Even though the launch of an ICO platform makes it seem as if Stratis is out of touch with the rest of the cryptocurrency industry, it remains a strong and impressive blockchain project. And while the value of the STRAT coin has dropped throughout 2018, that’s more a feature of the overall decline in cryptocurrency markets. A $1.57 price now is still a more than 22,000% gain from the $0.007 ICO price of the coin. That’s a pretty hefty return in just over 2 years.
Stratis has also recently been listed in the Microsoft Azure Marketplace, which was a big win for Stratis founder and CEO Chris Trew. The listing isn’t necessarily an endorsement of Stratis as a project, but rather because the coin is written in C# for the .NET framework.
The .NET framework was developed by Microsoft, and because of Windows enterprise usage the .NET framework and C# programming language are both embedded in every industry. As the developer of the .NET framework Microsoft has a huge stake in the survival and growth of the framework and the C# language, making acceptance of Stratis by Microsoft almost a given outcome.
Company’s using legacy systems built on C# and .NET will find the transition to a blockchain solution will be easiest and most cost-effective when using the Stratis solution. Most of these companies already have C# developers that can be reassigned to a blockchain project, and they’ll make quick progress thanks to their familiarity with C#.

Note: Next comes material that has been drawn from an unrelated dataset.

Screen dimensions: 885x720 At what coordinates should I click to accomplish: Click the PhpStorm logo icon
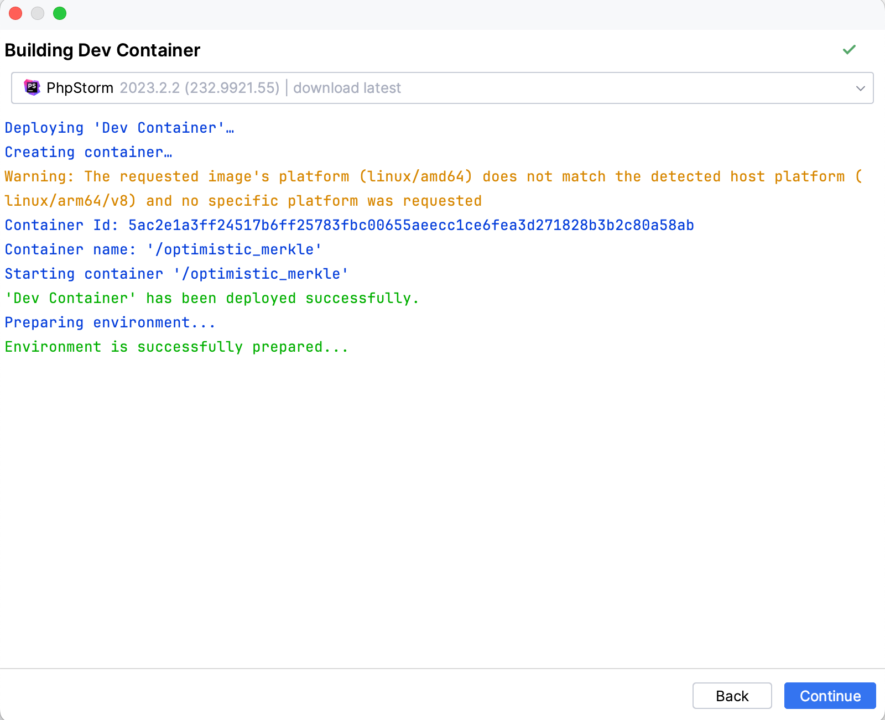(x=33, y=87)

Unfortunately for Stratis the blockchain universe evolves very quickly. Their C# kit was vaporware until May 2018, meaning there were a number of projects that caught up to and surpassed Stratis. And the Breeze wallet, which sounded so innovative in the summer of 2016, wasn’t all that revolutionary when it was release as a beta mainnet product in November 2017.
It’s unfortunate, but the Stratis team seems to be working at a far slower pace than new projects, especially those from Asia. The early excitement over Stratis hasn’t translated to early adoption. In fact, other than the acceptance into the Azure Marketplace, the largest partnership so far is with Earth Twine, an unknown startup that is looking to disrupt the seafood logistics business with a blockchain solution.

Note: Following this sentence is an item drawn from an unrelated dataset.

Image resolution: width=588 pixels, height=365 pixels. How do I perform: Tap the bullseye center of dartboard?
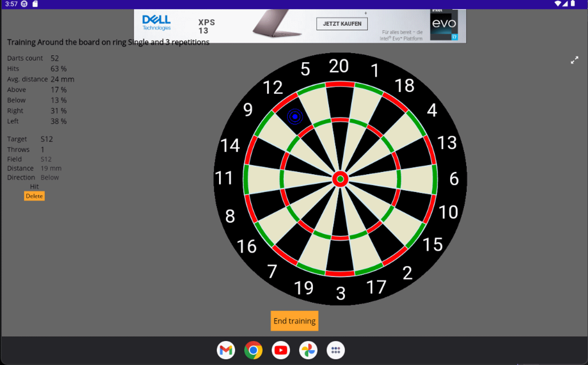click(340, 179)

One hopeful development is the newest partnership with UK Meds, the fastest growing online pharmacy in the UK, just announced on September 5. UK Meds plans on using the technology to improve patient safety and to improve the UK Meds supply chain.
Startis has the distinction of being the first successful ICO, and remains impressive to this day, but some say it needs to step up its game if it doesn’t want the distinction of first successful ICO to be the largest distinction the project ever reaches.

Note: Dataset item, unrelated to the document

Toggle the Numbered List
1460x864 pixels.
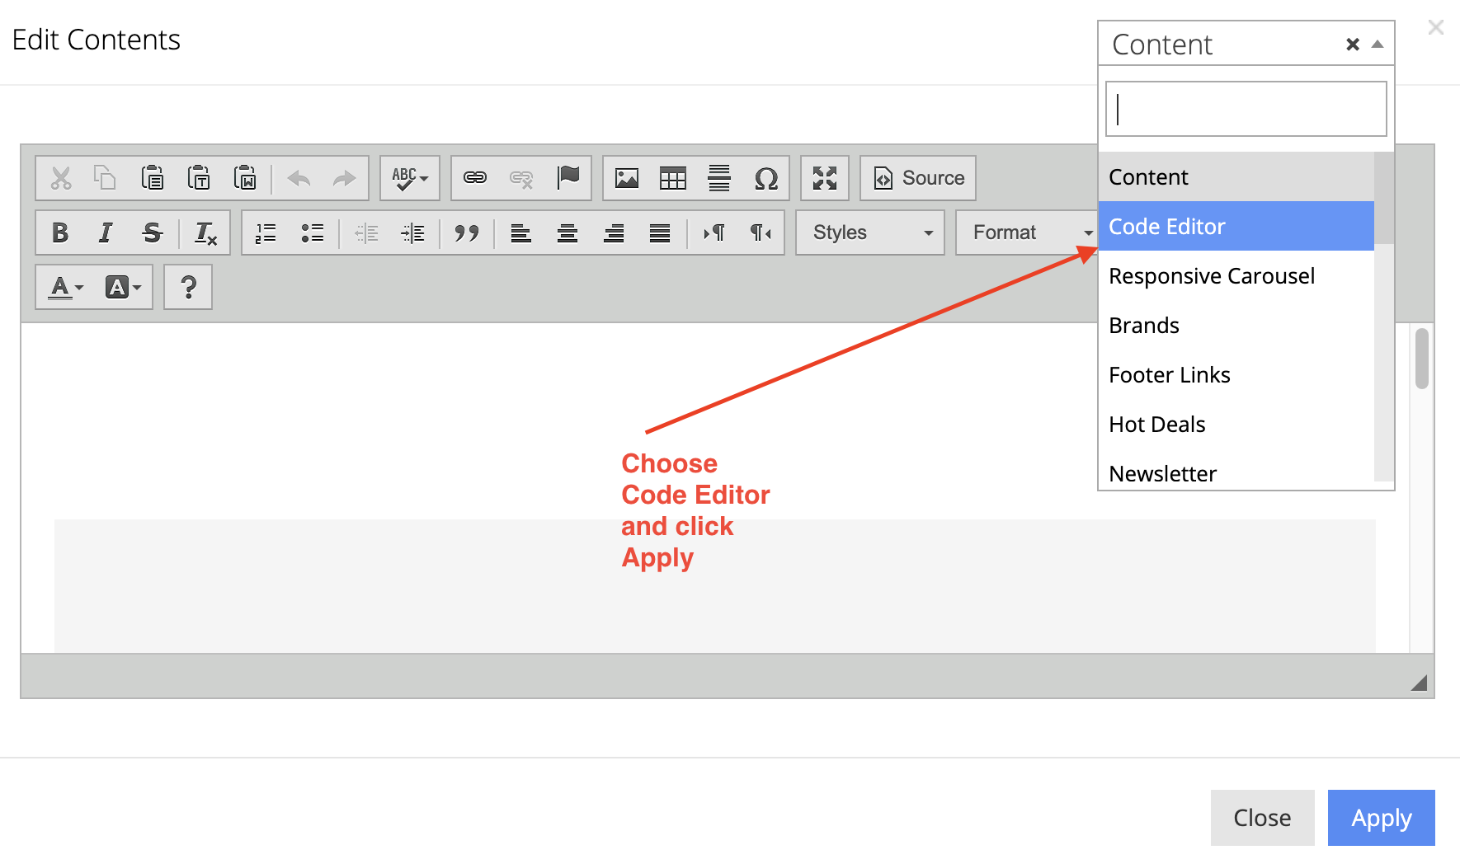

While it has solid technology and a strong partnership with Microsoft, it isn’t seeing the type of adoption it needs. If it can leverage its strengths there is still hope for growth within the blockchain industry as it offers several viable and helpful use-cases.
The inclusion of the Stratis platform in the Microsoft Azure marketplace is a big win, and investors have to be happy with the 22,000% return since the ICO, even if the price of the coin has been sliding in 2018. Investor sentiment may be falling, but there’s still plenty of good to be said for STRAT.
The launch of an ICO platform doesn’t seem to be the best move in 2018 as government regulators have been taking aim at ICOs, but fortunately Stratis has several other platform developments and partnerships.
Doubtless an enterprise blockchain solution in C# may not sound as technologically advanced or sexy as other blockchain projects, but it’s just these nuts-and-bolts type applications that are often the most useful and profitable. In fact, the use of C# makes Stratis more attractive to traditional tech companies with legacy systems, since they won’t have to start from scratch to migrate or integrate their systems with blockchain technology.
The Stratis solution shows real promise, but we have to wait and see if they can truly deliver.